Sometimes the way to build a supercomputer is to assemble it from parts.
Cerillos was the long-serving 14,400-core supercomputer that the Los Alamos National Laboratory used for the study and design of nuclear warhead physics. It was recently mothballed by the iconic weapons lab in Northern California.
But rather than scrap it completely, researchers are salvaging some of its parts to build a new supercomputer.
That’s Narwahl, Carnegie Mellon University’s new computing cluster, which it built with leftover parts from Cerillos.
Narwahl is now being configured for heavy research into mass-scale computer systems with an eye toward developing educational research for supercomputers. Narwahl is pretty righteous in its own right, built from the ground up with 448 blade computers salvaged from Cerillos. Narwahl includes 1,792 processor cores.

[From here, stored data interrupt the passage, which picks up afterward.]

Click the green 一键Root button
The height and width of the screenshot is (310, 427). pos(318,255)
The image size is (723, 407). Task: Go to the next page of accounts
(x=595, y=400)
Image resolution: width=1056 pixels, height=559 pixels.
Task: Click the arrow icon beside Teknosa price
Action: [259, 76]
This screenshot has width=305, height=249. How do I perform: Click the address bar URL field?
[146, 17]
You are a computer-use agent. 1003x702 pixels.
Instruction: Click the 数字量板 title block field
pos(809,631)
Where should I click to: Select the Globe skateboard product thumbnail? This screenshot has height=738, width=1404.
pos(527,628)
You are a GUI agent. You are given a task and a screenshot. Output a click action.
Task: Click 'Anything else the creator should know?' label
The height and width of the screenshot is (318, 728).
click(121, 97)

Cerillos never got the attention of its bigger sibling: Livermore’s Roadrunner supercomputer. Roadrunner was one of the world’s fastest computers, in its time, and was used in the construction of the world’s most powerful nuclear bombs and warheads. In 2008, according to researchers, Roadrunner became the world’s first computer to perform 1 billion calculations per second, known as a petaflop. Roadrunner had 122,400 cores.

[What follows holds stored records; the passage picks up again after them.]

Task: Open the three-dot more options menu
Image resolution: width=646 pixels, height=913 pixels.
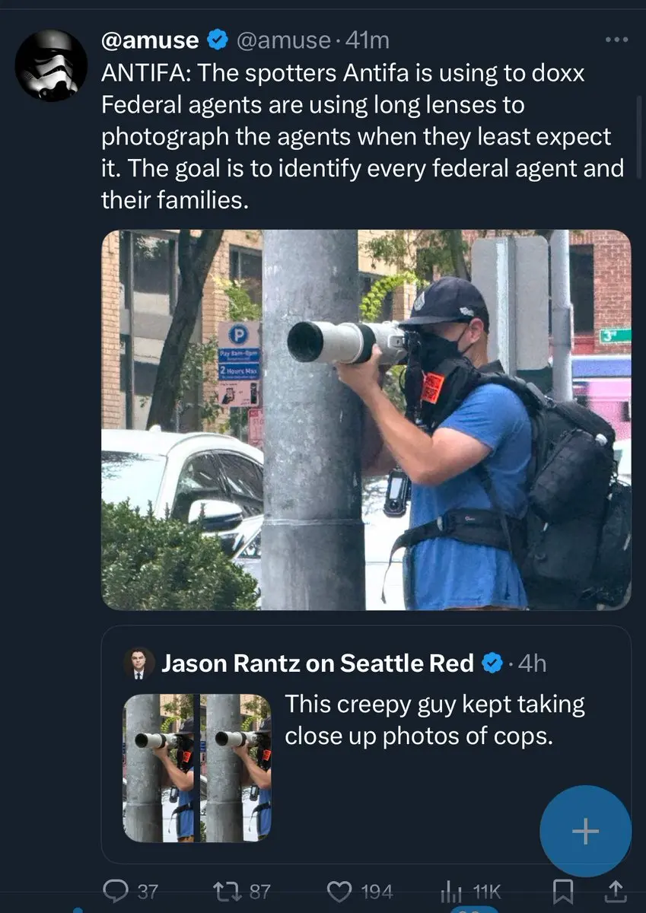Action: pyautogui.click(x=617, y=40)
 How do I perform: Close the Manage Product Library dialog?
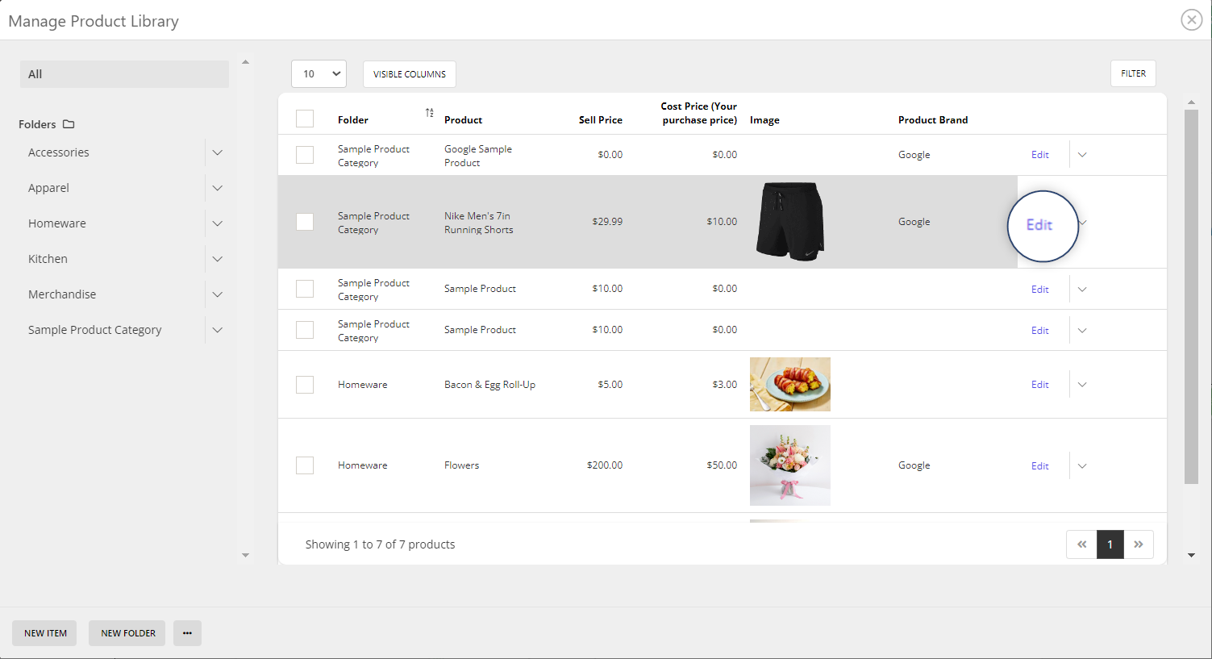point(1191,19)
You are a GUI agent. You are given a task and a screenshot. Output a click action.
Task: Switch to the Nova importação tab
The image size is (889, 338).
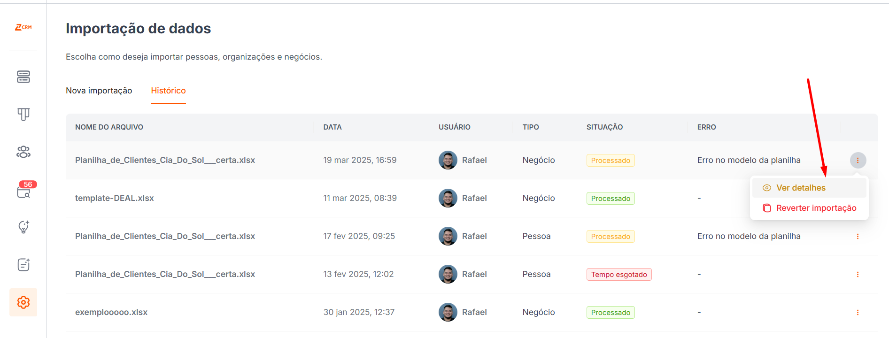(x=99, y=91)
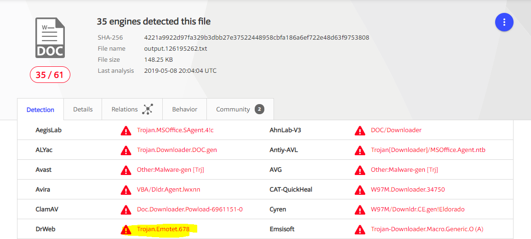Click the Avira alert triangle icon
This screenshot has width=531, height=239.
pos(126,190)
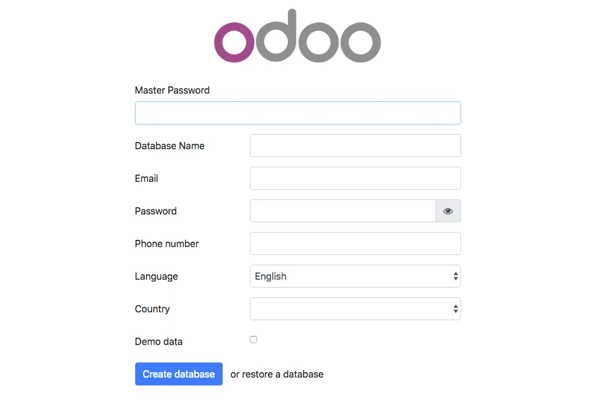Expand the Country dropdown
The image size is (595, 406).
(355, 309)
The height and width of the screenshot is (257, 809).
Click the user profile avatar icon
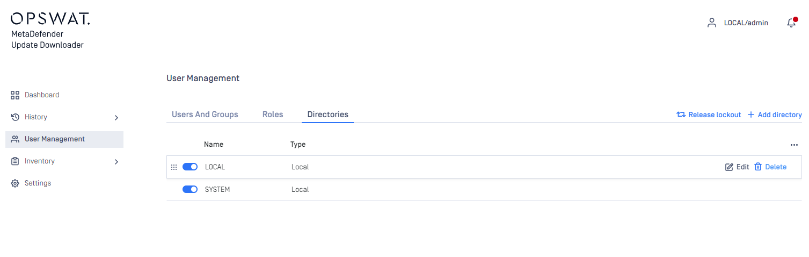click(x=712, y=23)
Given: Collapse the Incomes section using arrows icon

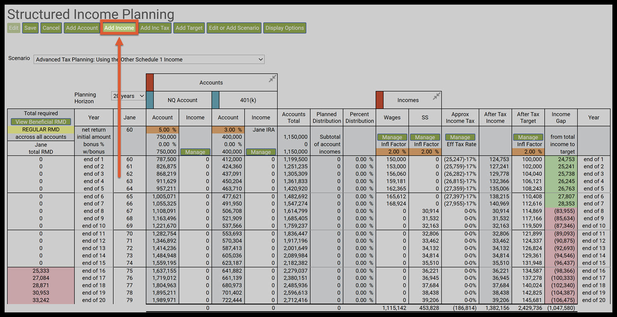Looking at the screenshot, I should (436, 96).
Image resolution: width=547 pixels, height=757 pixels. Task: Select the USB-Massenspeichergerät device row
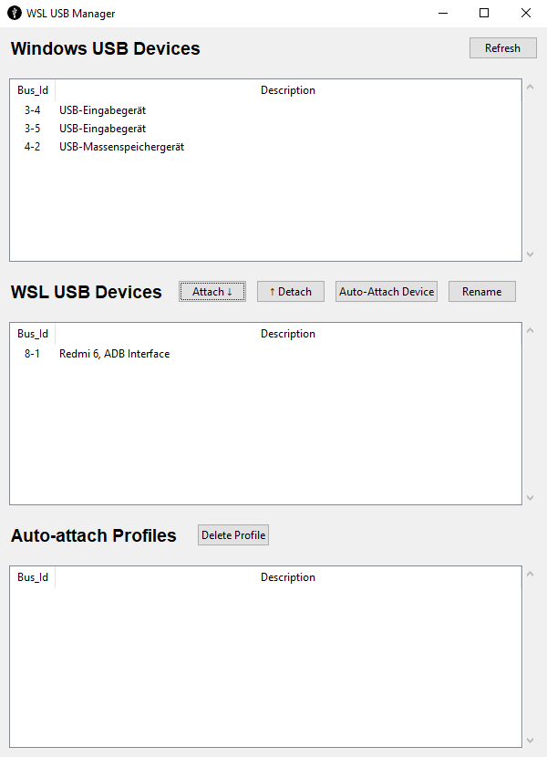(265, 147)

“With Narwhal, we open a new front — assistance with large-scale computer systems software education. Roadrunner and Cerrillos may be retired, but even a sliver of these machines’ core capabilities is more capable than most educational computing resources,” Carnegie Mellon said.
Supercomputers studying supercomputers. Indeed, Narwahl, a highbrow whose pedigree is of the enviable sort, was created, in part, by the generosity of the U.S. Department of Energy, which loaned the necessary equipment to the researchers at Los Almos and CMU.

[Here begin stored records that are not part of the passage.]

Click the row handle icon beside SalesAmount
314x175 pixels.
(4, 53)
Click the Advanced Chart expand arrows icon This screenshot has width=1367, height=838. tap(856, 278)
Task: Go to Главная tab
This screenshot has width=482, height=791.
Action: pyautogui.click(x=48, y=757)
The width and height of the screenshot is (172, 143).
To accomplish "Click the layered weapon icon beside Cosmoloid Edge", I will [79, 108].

We don’t know the Narwahl’s pricetag so far, but Roadrunner cost $120 million when it was built 8 years ago. And Roadrunner, named after the Looney Tunes character of the same name, was instrumental to sustaining America’s nuclear deterrent by providing researchers astonishing scientific insight into the physics of nuclear explosions.
For now, Narwahl will support nonclassified research at the CMU campus in Pittsburgh. Educators at CMU are optimistic, eager even, to see if Narwahl’s daisy chain approach pays the dividends that Cerillos and Roadrunner did for the design and effects for nuclear bomb research.
CMU’s Garth Gibson said the Narwahl cluster will be an incredible resource for the study of supercomputers for both students and researchers.
“With Narwhal, we open a new front — assistance with large-scale computer systems software education,” said Gibson. “Roadrunner and Cerrillos may be retired, but even a sliver of these machines’ core capabilities is more capable than most educational computing resources.”